Demonstrating how the law and statutory guidance applies in practice, this book is a critical account of current family justice policy and practice.
It draws on recent legislation, case law and research findings to provide clear, accessible information and advice on how to make the difficult decisions in pre-proceedings child care practice work. With reference to child protection legislation and practice frameworks, this book highlights the importance of undertaking informed and effective assessments based on the best outcome for the child. The book acknowledges the constraints facing practitioners, such as working under considerable pressure within tight time frames and focuses on the issues which commonly present as challenges for practice, such as neglect, child sexual exploitation and pre-birth assessments.
This is essential reading for students and practitioners in social work and law, as well as policy-makers and other professionals concerned with the current state of child welfare.
Kim Holt is Professor of Social Work and Family Law and Head of Department for Social Work and Communities at Northumbria University and a qualified barrister in the area of Family Law. Prior to being called to the bar in 2005 Kim practised as a social worker in the area of child protection for 20 years.

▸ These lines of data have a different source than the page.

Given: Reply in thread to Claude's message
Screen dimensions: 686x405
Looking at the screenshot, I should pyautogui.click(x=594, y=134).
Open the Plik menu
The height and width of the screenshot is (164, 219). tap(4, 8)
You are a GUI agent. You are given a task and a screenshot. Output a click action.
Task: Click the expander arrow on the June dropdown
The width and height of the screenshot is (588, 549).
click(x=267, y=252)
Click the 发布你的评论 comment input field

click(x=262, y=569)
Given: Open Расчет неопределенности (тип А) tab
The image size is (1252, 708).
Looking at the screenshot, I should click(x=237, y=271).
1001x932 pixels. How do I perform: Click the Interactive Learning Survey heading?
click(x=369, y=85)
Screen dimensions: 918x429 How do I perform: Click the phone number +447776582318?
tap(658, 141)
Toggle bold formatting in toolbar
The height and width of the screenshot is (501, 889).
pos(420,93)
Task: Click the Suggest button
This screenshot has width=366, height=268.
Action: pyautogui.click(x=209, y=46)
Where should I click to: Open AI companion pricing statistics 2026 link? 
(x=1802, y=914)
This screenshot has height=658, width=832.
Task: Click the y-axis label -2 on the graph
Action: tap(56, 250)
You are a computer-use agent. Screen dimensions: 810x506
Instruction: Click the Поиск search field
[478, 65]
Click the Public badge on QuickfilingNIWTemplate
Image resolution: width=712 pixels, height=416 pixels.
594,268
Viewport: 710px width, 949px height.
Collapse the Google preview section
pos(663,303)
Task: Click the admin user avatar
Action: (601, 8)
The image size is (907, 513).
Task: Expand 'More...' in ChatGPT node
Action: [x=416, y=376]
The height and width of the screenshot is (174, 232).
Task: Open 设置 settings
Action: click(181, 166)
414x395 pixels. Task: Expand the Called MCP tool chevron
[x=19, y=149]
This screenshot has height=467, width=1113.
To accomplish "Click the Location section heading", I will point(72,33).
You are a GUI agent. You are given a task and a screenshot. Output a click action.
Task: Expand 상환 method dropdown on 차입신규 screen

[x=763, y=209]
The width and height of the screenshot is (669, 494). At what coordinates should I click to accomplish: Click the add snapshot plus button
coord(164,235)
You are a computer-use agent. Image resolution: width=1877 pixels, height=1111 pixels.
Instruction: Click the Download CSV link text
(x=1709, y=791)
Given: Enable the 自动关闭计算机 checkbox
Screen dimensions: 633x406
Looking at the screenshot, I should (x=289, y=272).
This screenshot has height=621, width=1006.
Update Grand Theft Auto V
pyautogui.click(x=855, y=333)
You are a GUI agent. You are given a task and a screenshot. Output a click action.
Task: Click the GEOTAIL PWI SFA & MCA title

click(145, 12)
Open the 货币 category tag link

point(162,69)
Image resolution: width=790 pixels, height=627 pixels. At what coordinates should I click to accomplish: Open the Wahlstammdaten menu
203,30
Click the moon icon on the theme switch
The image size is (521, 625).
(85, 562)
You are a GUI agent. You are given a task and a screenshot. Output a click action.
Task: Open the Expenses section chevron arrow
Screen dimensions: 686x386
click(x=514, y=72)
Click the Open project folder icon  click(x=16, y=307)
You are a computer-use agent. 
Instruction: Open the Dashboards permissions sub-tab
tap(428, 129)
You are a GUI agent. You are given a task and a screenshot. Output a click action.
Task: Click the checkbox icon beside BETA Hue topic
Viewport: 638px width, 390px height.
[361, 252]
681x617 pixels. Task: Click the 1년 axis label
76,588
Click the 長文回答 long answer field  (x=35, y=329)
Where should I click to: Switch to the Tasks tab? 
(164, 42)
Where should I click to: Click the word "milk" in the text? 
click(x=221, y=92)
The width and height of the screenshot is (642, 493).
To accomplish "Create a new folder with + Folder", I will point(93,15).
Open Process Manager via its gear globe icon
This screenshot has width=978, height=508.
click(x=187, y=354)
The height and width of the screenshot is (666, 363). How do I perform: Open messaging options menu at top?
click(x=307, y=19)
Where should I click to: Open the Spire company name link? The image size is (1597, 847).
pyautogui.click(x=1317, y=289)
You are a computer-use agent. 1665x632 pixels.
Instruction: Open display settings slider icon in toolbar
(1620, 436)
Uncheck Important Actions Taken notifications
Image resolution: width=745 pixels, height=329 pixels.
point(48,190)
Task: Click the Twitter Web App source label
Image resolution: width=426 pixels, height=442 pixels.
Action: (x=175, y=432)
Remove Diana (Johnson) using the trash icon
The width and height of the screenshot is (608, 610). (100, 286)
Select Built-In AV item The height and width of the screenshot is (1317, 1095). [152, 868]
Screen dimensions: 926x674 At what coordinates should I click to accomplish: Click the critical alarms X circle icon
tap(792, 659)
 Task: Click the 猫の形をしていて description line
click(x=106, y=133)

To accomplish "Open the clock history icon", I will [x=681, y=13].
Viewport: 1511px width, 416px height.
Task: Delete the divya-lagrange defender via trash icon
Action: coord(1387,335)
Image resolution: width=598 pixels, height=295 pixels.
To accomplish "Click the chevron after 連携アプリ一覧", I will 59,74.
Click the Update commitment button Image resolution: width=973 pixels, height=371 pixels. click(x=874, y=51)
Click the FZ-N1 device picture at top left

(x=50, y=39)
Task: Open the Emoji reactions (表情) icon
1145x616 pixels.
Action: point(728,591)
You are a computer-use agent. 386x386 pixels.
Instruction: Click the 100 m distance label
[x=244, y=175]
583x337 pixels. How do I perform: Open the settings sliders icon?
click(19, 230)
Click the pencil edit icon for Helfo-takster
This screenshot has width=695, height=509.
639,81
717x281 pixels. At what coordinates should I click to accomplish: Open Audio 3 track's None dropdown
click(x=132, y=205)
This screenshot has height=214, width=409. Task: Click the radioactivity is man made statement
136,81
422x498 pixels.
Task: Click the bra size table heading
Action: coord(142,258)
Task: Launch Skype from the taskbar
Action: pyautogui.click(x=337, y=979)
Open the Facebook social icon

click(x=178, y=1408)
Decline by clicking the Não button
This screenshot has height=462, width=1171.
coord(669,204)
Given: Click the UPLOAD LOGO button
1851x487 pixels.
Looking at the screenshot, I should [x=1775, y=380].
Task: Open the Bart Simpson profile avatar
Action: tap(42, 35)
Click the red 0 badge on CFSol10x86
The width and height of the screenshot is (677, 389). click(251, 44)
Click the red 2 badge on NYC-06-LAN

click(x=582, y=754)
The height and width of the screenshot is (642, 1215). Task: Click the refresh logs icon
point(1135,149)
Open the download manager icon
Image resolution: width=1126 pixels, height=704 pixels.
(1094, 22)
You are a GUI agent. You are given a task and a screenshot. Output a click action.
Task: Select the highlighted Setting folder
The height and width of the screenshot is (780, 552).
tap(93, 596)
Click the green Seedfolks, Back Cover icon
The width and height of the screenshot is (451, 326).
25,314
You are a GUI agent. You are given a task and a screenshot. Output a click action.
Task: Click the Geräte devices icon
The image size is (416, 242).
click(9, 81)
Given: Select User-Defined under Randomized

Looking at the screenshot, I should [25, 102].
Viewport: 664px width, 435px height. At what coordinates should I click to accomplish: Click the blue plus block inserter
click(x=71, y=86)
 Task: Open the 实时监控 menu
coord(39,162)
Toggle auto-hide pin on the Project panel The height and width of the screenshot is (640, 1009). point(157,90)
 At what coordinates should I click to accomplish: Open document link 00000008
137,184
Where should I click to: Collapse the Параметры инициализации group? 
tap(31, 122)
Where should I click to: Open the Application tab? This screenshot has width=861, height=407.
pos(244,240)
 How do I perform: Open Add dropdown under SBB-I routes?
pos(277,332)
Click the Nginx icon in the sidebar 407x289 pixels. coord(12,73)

1. Introduction: The origin of remote control practice. 2. The remote control approach in the family courts: a dickensian misadventure? 3. Mediation: the holy grail of reforms to working with complex families. 4. Why parents matter: exploring the impact of instrumental approaches to resolving complex situations. 5. Decision making and planning for children: the need for a holistic assessment of the family and an understanding of permanency planning. 6. Challenges for practice: dealing with complex issues that increase risk for children within a family justice system. 7. Findings from research: pre-proceedings practice. 8. Conclusion: What has happened since the Family Justice Review: a brighter future for children and their families?